All the other columns (except A) come directly from TR-9-87, Tables 3 and 4, p.11, for 1950-1985.
      At page 7, TR-9-87 says that it means T65DR when it writes T65D.

      It is evident from Columns F and K that the DS86 dosimetry was far from complete at the time of its first use by RERF. Indeed, one-quarter to one-half of the Nagasaki cohorts were "missing in action", and an astonishing 31 % of Dose-Group 2 in Hiroshima was in suspension.

      Thus the initial "DS86 Subcohort" consists of only 75,991 persons who have both a T65DR and a DS86 dose-assignment (51,390 persons from Col.E + 24,601 persons from Col.J).

      The full cohort of 91,231 persons, in the 1950-1982 follow-up (T65DR database), is described by Columns B and G. Columns C and H describe the full cohort for 1950-1985 (T65DR database), according to TR-9-87. However, TR-9-87 does not explain the puzzling differences, which are rather substantial in Hiroshima's low-dose groups.

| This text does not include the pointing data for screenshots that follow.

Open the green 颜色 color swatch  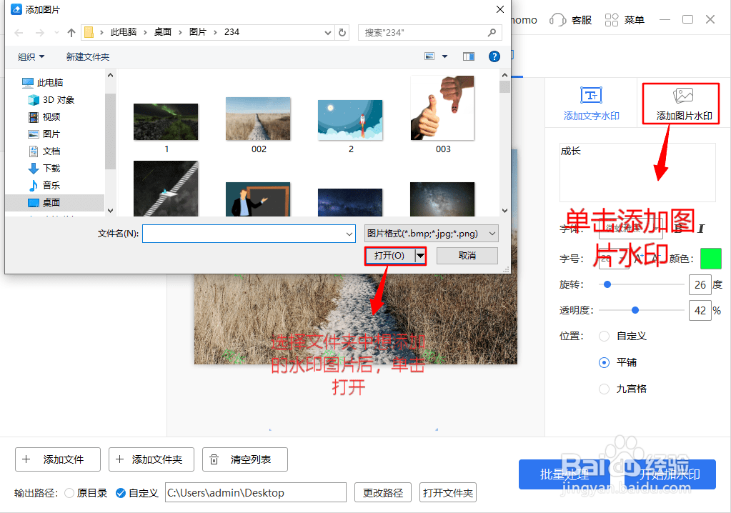click(711, 259)
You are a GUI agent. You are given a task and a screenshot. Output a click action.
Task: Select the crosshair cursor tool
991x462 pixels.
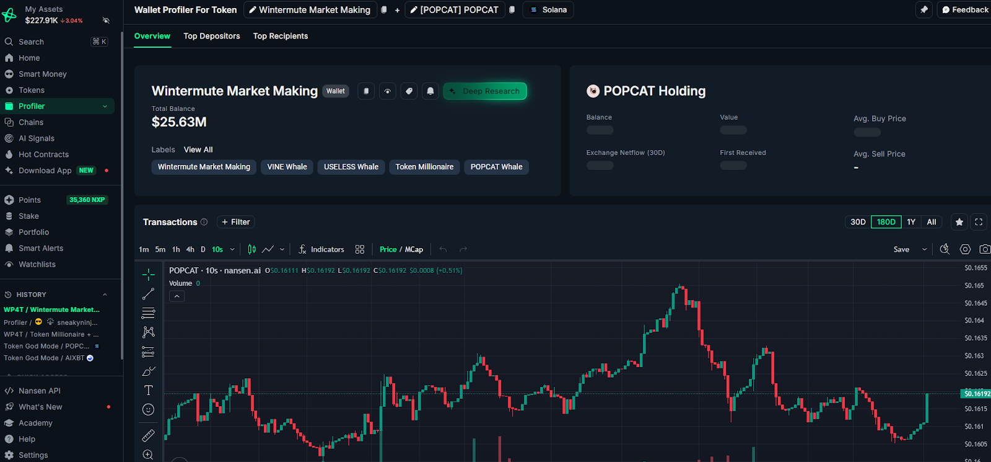149,274
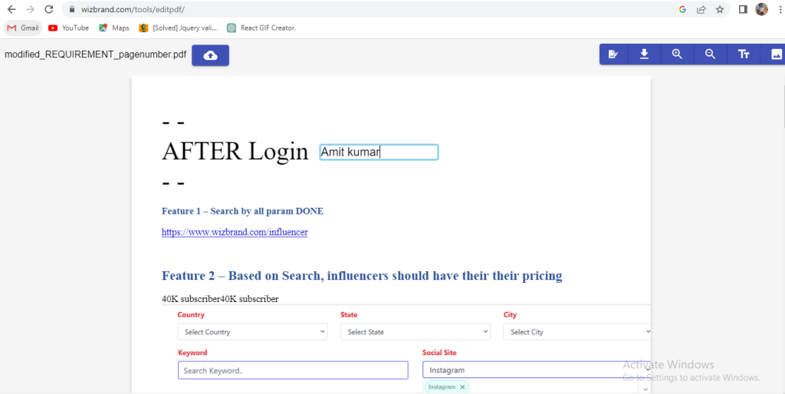Screen dimensions: 785x394
Task: Click the Amit kumar text box
Action: coord(379,153)

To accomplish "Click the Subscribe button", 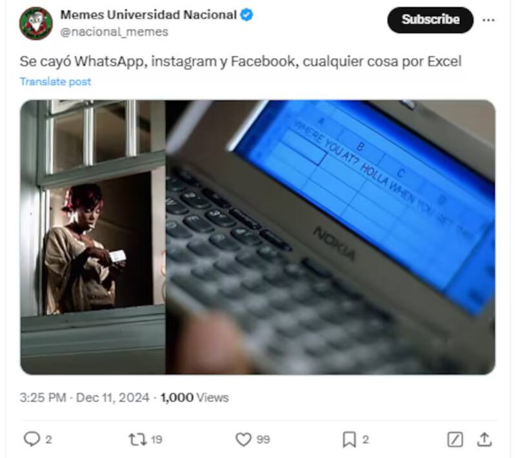I will click(x=430, y=20).
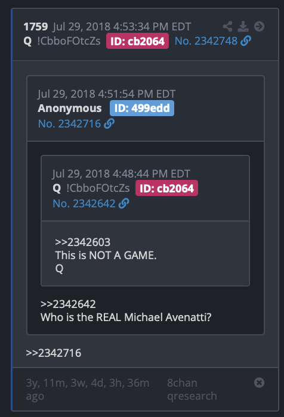
Task: Click the blue ID: 499edd badge
Action: coord(142,108)
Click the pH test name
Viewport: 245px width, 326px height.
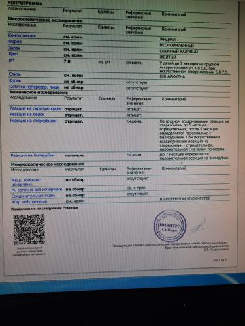pos(12,60)
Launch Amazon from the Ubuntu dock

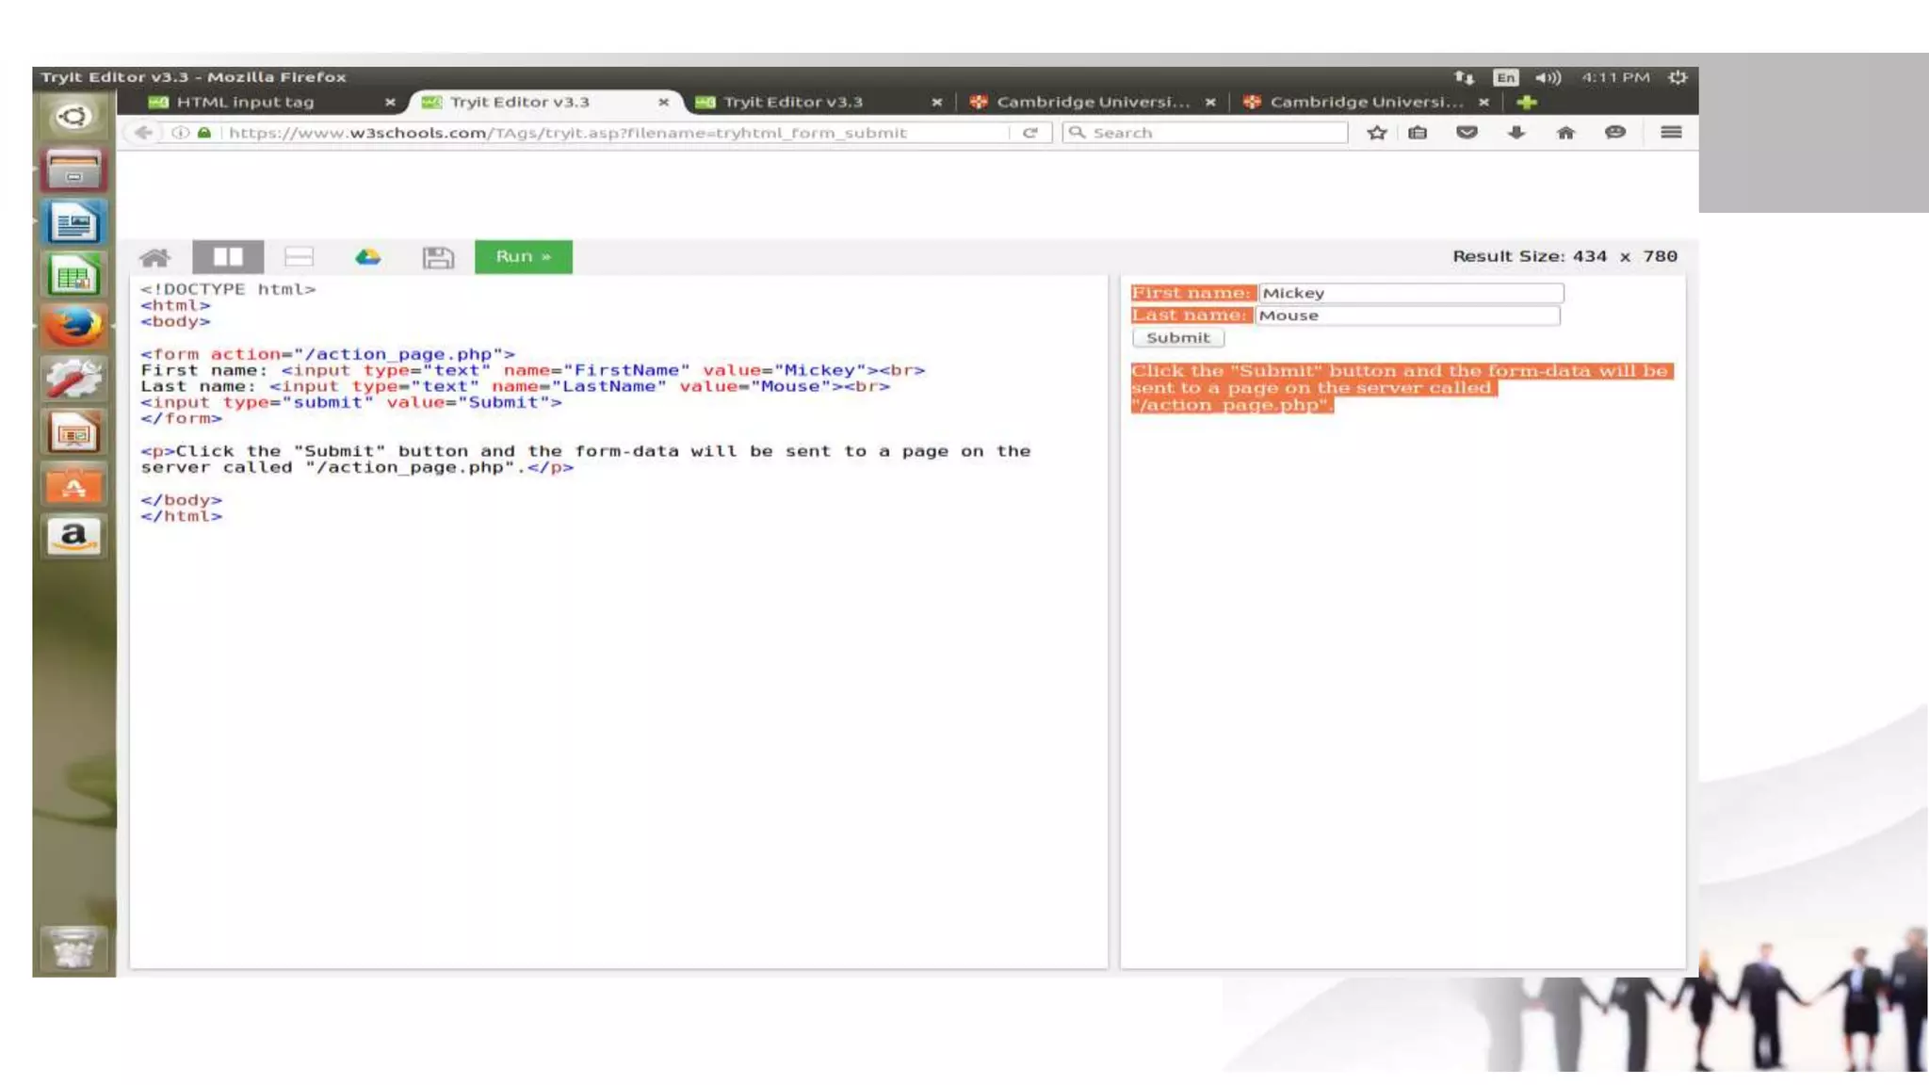pyautogui.click(x=73, y=537)
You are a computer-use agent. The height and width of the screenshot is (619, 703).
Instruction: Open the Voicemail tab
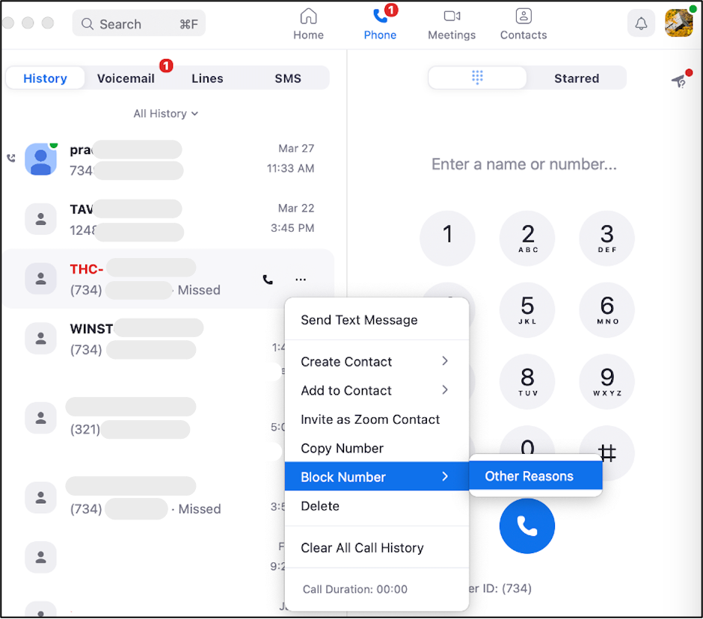126,78
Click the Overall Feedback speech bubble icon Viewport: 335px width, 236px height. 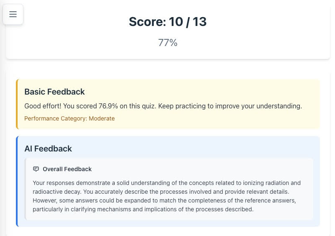pos(36,169)
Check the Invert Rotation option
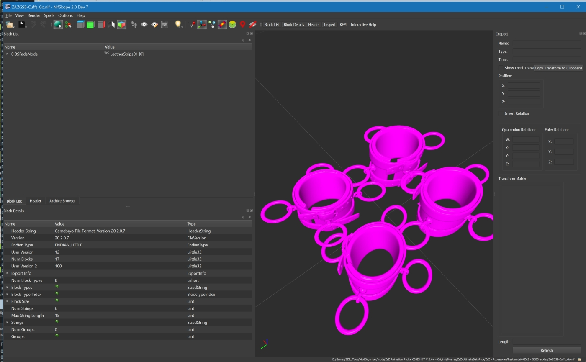Viewport: 586px width, 362px height. click(501, 113)
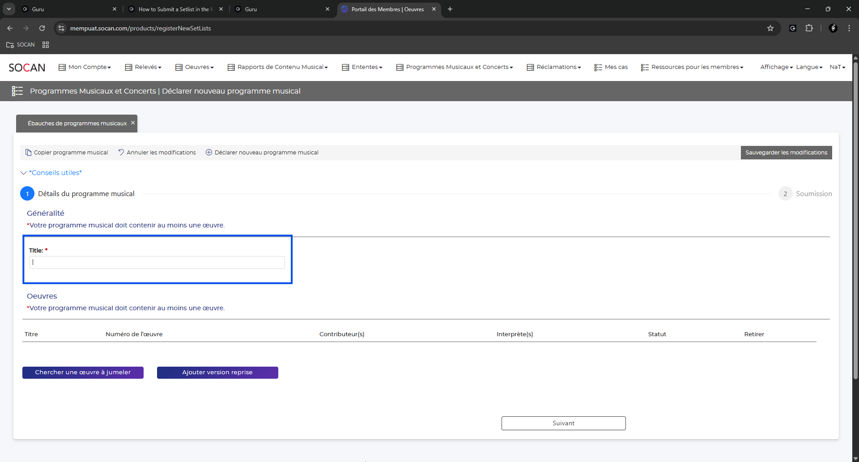Open the Mon Compte dropdown menu
This screenshot has width=859, height=462.
point(85,67)

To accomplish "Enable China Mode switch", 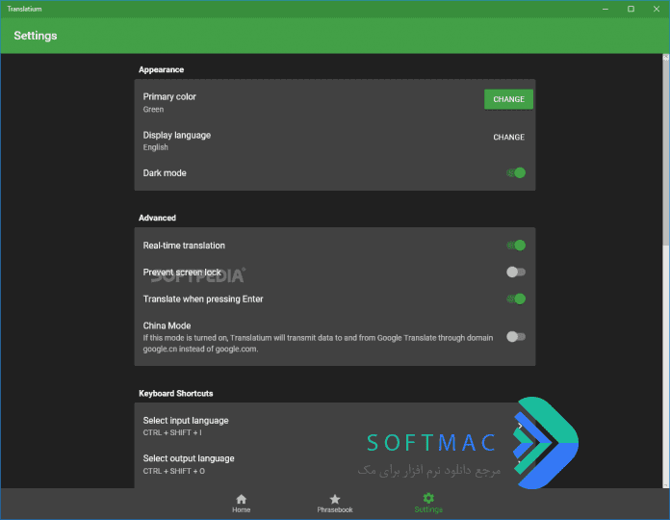I will point(516,337).
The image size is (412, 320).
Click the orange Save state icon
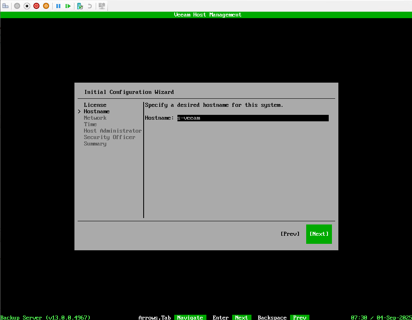click(x=46, y=6)
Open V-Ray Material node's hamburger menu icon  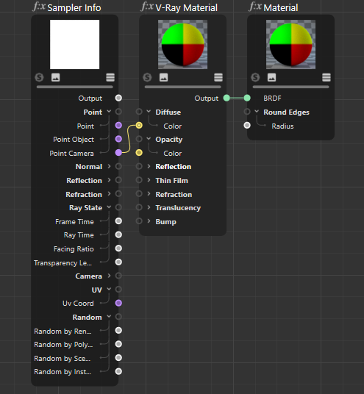tap(218, 77)
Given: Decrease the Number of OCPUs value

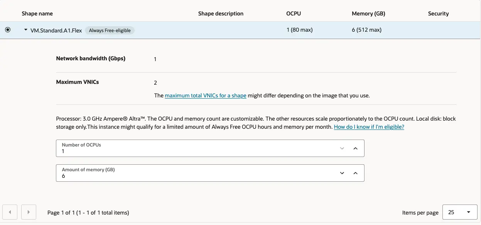Looking at the screenshot, I should (x=342, y=148).
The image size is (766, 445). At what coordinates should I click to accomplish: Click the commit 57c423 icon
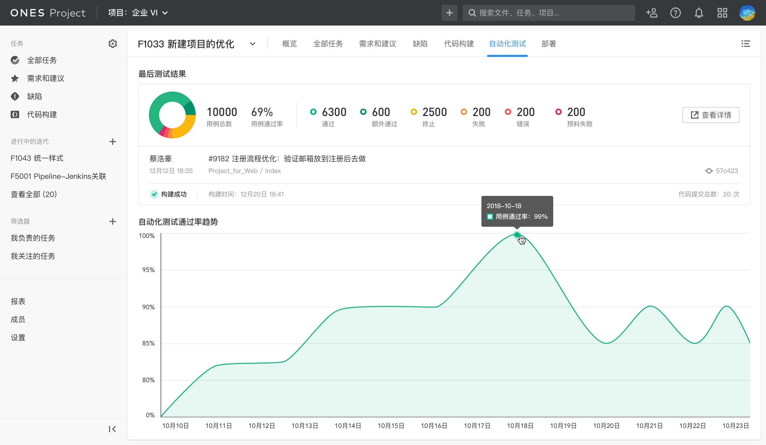[x=709, y=171]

      For instance, Dose-Group 2 increases by (16,573 - 15,931) or 642 persons. Dose-Group 3 decreases by (10,909 - 10,363) or 546 persons. Dose-Group 4 decreases by (2,783 - 2,707) or 76 persons. Since all that anyone can observe here is the final net change in the size of various T65DR cohorts, it is conceivable that the number of affected persons was many thousands. Net changes occur in Nagasaki too. The consequence is that, in Dose-Groups 2, 3 and 4, the T65DR full cohorts in 1985 no longer have the same membership, mean age ATB, mean dose, or sex-ratio in Dose-Groups 2, 3 and 4 as the T65DR full cohorts had in 1982. Changes like this are a serious matter, for the reasons discussed in the text.

      However, we think that the disruption in continuity of the T65DR cohorts may be accidental and therefore temporary. A similar discontinuity within the DS86 dosimetry became evident in comparing TR-9-87 (p.11) with TR-12-87 (p.8). Those disparities were explained in a footnote in TR-12-87 (p.8) as the result of different RERF analysts using different rounding procedures for doses. The footnote states that "a consensus" among analysts there has now been reached.